En outre, durant la phase transitoire (jusqu’au 31 décembre 2020), chaque ressortissant britannique et membre de sa famille se verra délivrer un nouveau document de séjour avec une mention sur le retrait. Et, toujours au cours de cette phase, ils seront invités à se présenter auprès de l'administration communale de leur lieu de résidence afin de se procurer ce nouveau document de séjour. A la mi- 2021 au plus tard, toutes les personnes concernées devraient avoir reçu leur nouvelle carte, précise l’Office des étrangers.

A partir du 1er janvier 2021, les Britanniques conserveront leur droit de séjour. Ce qui changera pour eux : ils seront titulaires d'un nouveau document de séjour.

Regroupement familial après le 31 décembre 2020 

Que se passera-t-il pour les membres de la famille d’un ressortissant britannique (bénéficiant d’un droit de séjour accordé avant la fin 2020) qui souhaiteront le rejoindre après le 31 décembre 2020 ? Ils seront en principe soumis aux règles régissant le regroupement familial avec un ressortissant de pays tiers.

Mais une exception est prévue. S’il s’agit de membres de la famille qui, avant la fin 2020, avaient déjà un lien avec le ressortissant britannique bénéficiant d'un droit de séjour en Belgique ou s’il s’agit des enfants nés après la fin de la période transitoire : rien ne changera pour eux, ils bénéficieront des mêmes conditions en matière de regroupement que celles ayant prévalu avant l’expiration de la période de transition. Sont concernés par cette exception :

  • les membres de sa famille en ligne directe pour autant que ce lien existe déjà avant la fin de la phase transitoire (le conjoint ou le partenaire avec lequel il est en partenariat enregistré, les descendants directs qui sont âgés de moins de 21 ans ou qui sont à charge, les descendants directs du conjoint ou du partenaire et les ascendants directs à charge et ceux du conjoint ou du partenaire) ;
  • le partenaire avec lequel il a une relation durable pour autant qu'il soit en mesure de prouver que la relation existait déjà avant la fin de la phase transitoire ;
  • les enfants qui sont nés ou qui ont été adoptés après la fin de la phase transitoire.
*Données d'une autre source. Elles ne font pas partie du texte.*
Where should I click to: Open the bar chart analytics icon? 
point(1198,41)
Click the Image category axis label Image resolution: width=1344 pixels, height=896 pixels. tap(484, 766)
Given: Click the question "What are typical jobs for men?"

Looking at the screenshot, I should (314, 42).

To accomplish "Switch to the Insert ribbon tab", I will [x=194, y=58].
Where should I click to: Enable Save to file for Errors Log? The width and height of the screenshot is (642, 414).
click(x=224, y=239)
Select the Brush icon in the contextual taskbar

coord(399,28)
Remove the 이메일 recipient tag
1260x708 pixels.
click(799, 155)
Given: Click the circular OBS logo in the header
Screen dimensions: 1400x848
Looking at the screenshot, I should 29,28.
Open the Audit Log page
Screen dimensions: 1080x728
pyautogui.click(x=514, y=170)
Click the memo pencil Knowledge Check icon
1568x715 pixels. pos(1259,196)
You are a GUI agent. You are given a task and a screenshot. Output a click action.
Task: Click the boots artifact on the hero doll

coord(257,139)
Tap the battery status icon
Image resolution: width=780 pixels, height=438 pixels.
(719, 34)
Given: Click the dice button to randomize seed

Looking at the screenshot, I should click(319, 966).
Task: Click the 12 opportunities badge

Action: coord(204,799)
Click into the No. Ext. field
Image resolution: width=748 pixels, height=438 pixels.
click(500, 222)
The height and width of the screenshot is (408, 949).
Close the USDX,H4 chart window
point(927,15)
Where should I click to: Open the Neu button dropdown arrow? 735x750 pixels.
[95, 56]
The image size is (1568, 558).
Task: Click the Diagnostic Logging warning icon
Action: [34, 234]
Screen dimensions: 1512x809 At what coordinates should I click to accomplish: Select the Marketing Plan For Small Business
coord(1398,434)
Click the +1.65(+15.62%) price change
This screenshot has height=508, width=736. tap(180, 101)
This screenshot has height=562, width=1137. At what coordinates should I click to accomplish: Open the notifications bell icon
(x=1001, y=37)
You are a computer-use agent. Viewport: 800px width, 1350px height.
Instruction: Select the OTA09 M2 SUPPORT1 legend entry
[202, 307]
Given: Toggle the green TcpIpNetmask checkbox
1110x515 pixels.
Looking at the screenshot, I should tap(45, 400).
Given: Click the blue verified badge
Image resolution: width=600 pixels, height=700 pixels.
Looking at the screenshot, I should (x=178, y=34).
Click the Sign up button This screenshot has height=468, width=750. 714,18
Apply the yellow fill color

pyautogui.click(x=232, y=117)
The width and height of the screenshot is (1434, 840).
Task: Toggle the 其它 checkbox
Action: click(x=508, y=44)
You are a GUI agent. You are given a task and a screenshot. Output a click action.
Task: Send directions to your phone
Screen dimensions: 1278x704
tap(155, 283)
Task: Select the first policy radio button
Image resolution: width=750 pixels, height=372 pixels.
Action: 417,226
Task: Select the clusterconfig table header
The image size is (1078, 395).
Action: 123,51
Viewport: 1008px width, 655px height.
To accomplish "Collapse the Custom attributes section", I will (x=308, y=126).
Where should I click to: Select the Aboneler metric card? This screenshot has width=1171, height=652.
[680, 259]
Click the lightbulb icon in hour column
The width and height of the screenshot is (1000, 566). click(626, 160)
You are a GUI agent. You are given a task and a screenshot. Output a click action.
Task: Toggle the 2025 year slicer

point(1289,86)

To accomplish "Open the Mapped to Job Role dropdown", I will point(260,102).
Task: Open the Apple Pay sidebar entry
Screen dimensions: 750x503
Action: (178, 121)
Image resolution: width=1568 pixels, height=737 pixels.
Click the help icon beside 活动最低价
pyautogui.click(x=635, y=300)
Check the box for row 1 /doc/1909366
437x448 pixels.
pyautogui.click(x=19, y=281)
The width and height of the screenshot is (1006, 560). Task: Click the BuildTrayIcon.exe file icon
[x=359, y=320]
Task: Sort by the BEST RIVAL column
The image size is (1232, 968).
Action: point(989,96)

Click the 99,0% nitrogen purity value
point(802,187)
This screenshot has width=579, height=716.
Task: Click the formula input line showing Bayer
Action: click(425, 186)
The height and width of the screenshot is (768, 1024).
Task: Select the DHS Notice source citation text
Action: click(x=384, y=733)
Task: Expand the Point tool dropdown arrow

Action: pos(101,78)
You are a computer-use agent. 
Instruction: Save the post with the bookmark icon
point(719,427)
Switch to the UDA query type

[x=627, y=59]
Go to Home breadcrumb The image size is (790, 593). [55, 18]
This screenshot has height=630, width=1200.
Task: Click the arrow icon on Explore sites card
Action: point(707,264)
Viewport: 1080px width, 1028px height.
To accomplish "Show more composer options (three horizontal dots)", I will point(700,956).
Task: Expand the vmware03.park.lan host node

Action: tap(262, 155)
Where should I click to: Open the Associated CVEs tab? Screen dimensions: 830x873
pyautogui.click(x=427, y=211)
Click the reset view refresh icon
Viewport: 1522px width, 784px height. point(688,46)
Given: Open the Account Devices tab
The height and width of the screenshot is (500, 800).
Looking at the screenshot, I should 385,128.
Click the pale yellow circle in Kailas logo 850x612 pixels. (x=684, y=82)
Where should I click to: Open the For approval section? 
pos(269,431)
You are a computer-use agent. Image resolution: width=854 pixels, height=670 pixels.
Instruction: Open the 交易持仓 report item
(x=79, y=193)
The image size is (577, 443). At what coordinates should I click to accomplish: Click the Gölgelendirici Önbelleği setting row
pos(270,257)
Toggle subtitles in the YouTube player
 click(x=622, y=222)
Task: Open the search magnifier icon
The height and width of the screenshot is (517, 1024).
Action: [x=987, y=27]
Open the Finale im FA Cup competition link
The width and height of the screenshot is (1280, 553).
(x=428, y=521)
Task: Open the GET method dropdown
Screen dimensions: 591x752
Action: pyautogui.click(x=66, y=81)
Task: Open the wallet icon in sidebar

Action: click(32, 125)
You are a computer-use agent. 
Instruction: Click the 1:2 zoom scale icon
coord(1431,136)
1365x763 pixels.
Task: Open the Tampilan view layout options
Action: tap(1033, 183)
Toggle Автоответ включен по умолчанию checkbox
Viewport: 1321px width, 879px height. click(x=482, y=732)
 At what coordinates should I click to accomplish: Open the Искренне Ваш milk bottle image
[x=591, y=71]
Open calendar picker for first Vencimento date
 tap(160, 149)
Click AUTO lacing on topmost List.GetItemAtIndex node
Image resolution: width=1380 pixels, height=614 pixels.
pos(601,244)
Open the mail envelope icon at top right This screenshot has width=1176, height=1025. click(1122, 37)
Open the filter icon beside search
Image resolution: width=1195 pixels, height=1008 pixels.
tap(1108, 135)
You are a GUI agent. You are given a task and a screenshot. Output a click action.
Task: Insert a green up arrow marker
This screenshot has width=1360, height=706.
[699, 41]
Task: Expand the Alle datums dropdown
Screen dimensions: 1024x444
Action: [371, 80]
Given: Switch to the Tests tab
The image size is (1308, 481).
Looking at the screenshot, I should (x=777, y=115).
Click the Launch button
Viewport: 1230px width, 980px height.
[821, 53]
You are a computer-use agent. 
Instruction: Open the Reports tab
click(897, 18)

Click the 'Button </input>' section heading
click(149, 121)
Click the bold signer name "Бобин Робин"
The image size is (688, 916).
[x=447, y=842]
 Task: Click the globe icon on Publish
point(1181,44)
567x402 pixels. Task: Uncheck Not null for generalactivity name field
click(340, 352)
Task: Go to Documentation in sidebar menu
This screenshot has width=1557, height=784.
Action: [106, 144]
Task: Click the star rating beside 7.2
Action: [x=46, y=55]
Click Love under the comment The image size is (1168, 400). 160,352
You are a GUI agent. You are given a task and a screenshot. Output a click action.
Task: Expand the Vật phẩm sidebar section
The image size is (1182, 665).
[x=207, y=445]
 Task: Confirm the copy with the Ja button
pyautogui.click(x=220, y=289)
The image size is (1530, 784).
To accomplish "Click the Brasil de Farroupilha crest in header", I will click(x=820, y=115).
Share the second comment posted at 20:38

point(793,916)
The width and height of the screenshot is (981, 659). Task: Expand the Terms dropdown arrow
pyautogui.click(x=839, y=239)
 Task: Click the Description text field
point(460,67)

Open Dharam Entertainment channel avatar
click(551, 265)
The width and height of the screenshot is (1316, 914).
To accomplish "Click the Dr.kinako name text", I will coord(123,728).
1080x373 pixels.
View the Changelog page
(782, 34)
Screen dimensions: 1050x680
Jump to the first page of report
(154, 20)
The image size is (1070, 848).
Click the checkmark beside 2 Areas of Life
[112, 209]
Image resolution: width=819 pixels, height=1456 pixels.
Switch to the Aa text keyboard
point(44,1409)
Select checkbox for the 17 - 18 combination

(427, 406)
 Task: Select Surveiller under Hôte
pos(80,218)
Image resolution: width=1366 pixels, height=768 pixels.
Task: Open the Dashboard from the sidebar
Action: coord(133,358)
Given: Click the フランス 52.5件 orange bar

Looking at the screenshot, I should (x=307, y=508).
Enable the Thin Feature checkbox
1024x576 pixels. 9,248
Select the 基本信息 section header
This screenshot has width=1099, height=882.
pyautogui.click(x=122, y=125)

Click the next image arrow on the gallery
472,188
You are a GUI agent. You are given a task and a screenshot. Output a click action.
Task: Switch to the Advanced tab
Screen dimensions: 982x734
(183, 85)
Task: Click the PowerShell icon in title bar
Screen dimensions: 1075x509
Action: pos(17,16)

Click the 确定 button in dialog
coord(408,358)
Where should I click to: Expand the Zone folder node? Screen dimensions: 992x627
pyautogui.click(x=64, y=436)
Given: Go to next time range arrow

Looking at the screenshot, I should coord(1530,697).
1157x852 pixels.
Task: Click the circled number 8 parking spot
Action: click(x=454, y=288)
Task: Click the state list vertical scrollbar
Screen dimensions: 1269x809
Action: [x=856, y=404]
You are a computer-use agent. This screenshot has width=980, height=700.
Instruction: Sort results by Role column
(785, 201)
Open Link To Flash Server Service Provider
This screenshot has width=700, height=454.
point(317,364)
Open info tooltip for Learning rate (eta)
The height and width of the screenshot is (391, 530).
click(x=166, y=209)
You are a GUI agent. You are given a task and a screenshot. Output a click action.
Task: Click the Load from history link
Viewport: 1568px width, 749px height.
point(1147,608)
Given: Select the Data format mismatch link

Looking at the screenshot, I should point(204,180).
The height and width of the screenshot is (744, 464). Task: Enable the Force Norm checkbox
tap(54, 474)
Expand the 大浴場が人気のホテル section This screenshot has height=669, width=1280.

Que se passera-t-il pour les Britanniques ou les membres de leur famille (autres que ceux mentionnés dans la liste ci-dessus) qui introduiront une demande de séjour à l’expiration de la période transitoire ?

Ils seront théoriquement considérés comme des membres de pays tiers. En fait, « à ce jour, aucune décision n'a encore été prise et rien n'est encore fixé dans l'accord sur le retrait », précise l’Office des étrangers.  Cette question fait partie d’une vaste négociation entre le Royaume-Uni et l’Union européenne, qui doit aboutir à un nouveau partenariat.

« Ces négociations auront probablement surtout un impact sur les conditions relatives au court séjour (moins de 90 jours sur une période de 180 jours) », indique encore l’Office des étrangers.